Deutschlands größtes evangelisches Erwachsenenbildungswerk mit zahlreichen Angeboten heißt Sie herzlich Willkommen!

Ausverkaufter Poetry-Slam: "Un-glaubliches" in St. Reinoldi

Bild zur News "Ausverkaufter Poetry-Slam: "Un-glaubliches" in St. Reinoldi"

„Un-glaublich“, so lautete der Titel des Poetry Slam Spezial in der Dortmunder Stadtkirche St. Reinoldi. Und unglaublich sei es auch, so Felix Eichhorn vom Erwachsenenbildungswerk Westfalen und Lippe e.V., dass die Reinoldikirche an diesem Abend restlos ausverkauft sei. Seit sechs Jahren veranstalten die Stadtkirche, das Erwachsenenbildungswerk und WortLautRuhr gemeinsam Poetry Slams in der besonderen Atmosphäre der Reinoldikirche.

Das Wort „unglaublich“ habe viele Bedeutungen, so Stadtkirchenpfarrerin Susanne Karmeier in ihrer Begrüßung. Von „zu gut, um nicht wahr zu sein“ bis „hochnotpeinlich“ – wie die Unfähigkeit des sogenannten christlichen Abendlandes, in Seenot geratenen Flüchtlingen Türen zu öffnen – sei das Wort zu vielen Anlässen passend. Sie übergab das Mikrofon an Sebastian 23, dem die Bühne der Reinoldikirche schon von vorherigen Slams gut bekannt ist. Locker und schlagfertig führte er durch den Abend und trug nach der Pause auch selbst einen Text mit dem Titel „Zeit für Lyrik“ und Zeilen wie „Bäume sind Büsche auf Balken“ vor.
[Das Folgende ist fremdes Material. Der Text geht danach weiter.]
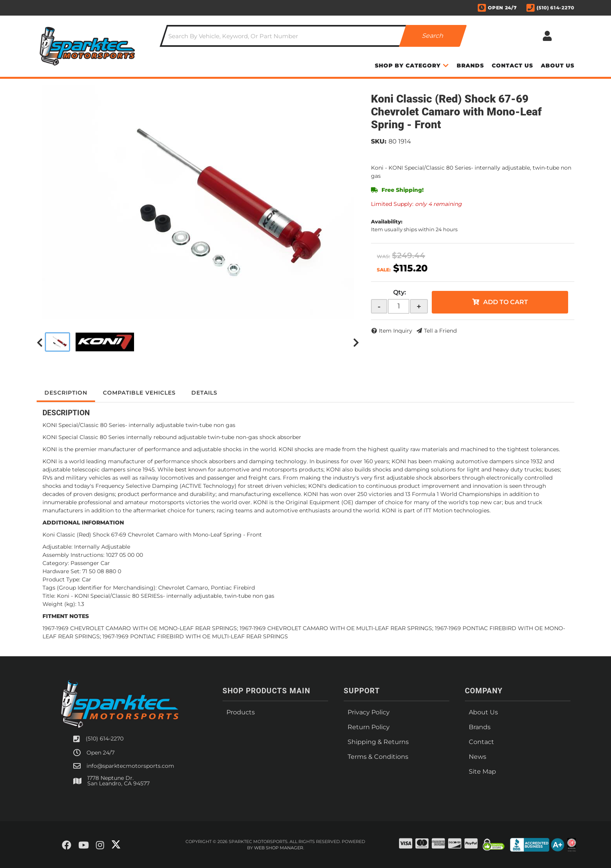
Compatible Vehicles (139, 393)
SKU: (379, 141)
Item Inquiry (396, 331)
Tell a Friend (440, 331)
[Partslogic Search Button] (433, 36)
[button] (313, 36)
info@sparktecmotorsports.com (130, 766)
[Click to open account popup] (547, 36)
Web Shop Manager (279, 848)
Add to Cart (505, 302)
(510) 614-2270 (104, 739)
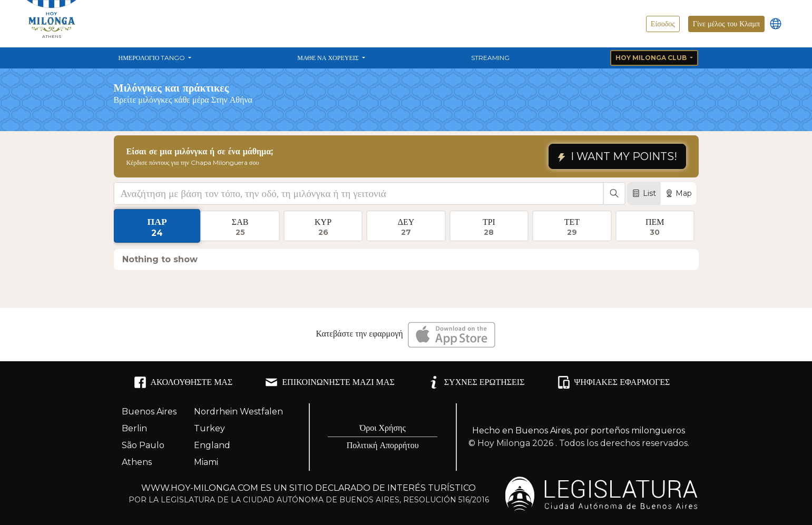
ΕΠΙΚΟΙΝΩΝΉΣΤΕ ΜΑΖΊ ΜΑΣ (329, 382)
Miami (206, 462)
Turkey (209, 428)
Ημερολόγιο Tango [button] (153, 57)
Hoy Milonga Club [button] (652, 57)
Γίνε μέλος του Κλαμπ (726, 24)
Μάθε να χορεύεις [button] (328, 57)
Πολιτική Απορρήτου (383, 445)
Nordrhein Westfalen (238, 411)
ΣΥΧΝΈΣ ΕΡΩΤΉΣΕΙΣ (476, 382)
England (212, 445)
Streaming (490, 57)
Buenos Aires (149, 411)
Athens (136, 462)
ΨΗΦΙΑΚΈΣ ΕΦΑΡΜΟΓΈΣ (614, 382)
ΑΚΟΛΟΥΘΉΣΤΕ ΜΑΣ (183, 382)
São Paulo (143, 445)
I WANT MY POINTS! (617, 156)
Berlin (134, 428)
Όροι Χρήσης (383, 428)
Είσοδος (663, 24)
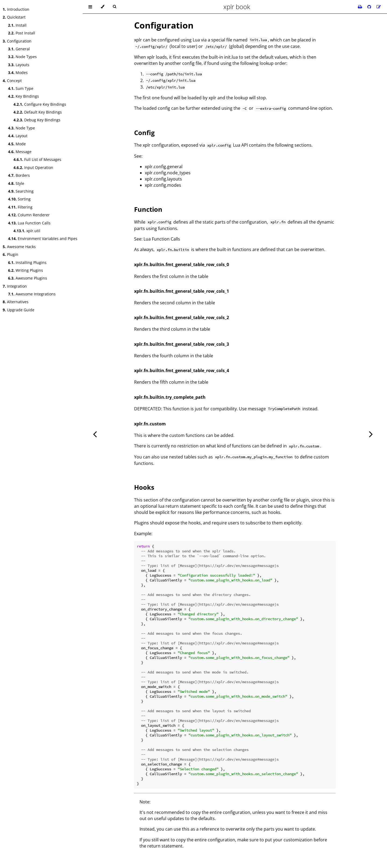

Die Themen an diesem Abend waren breit gefächert und nahmen das Motto „un-glaublich“ in unterschiedlicher Weise auf. Der Text „Klarinette spielen“ von Victoria Helene Bergemann drehte sich um die Bedeutung von Schönheit – oder wie sie formulierte: „Da geht’s um Hässliche“. Philipp Scharrenbergs „Ballade von der Made“ (eine Fortsetzung des berühmten Gedichts von Heinz Erhardt) erzählte die Geschichte der Made weiter, die Mann und Kind verloren hat, und begleitete sie auf einer Reise nach Shanghai, in der sie hinter die Kulissen der Modeindustrie blickt.

Menschen standen im Mittelpunkt der Beiträge von Ella Anschein und Bleu Broode. Anschein erzählte von einer Begegnung mit zwei Obdachlosen vor einer Bahnhofshalle während der Wartezeit auf einen Anschlusszug. Unter dem Titel „Was ich dir mitgebe“ zählte Broode (mit echtem Namen Nils Straatmann) Dinge auf, die er seinem kleinen Sohn mit auf den Weg geben möchte – von Schuhen über Kondome bis zu Hoffnung („für schwere Zeiten“) und Erinnerung („im Zweifel bin ich da“). Aylin Celik beendete den Slam-Reigen mit einem Versuch, „zwischen den Zeilen“ zu lesen.

Über den Einzug ins Finale entscheidet beim Poetry Slam das Publikum. Victoria Helene Bergemann, Philipp Scharrenberg und Aylin Celik durften die Bühne ein zweites Mal betreten und um die Gunst der Zuschauer kämpfen. Ausschlaggebend ist am Ende des Abends die Lautstärke des Applauses. Victoria Helene Bergmann entfachte mit ihrem Beitrag über „Haustrolle“ die größte Begeisterung beim Publikum und entschied so den Wettbewerb für sich.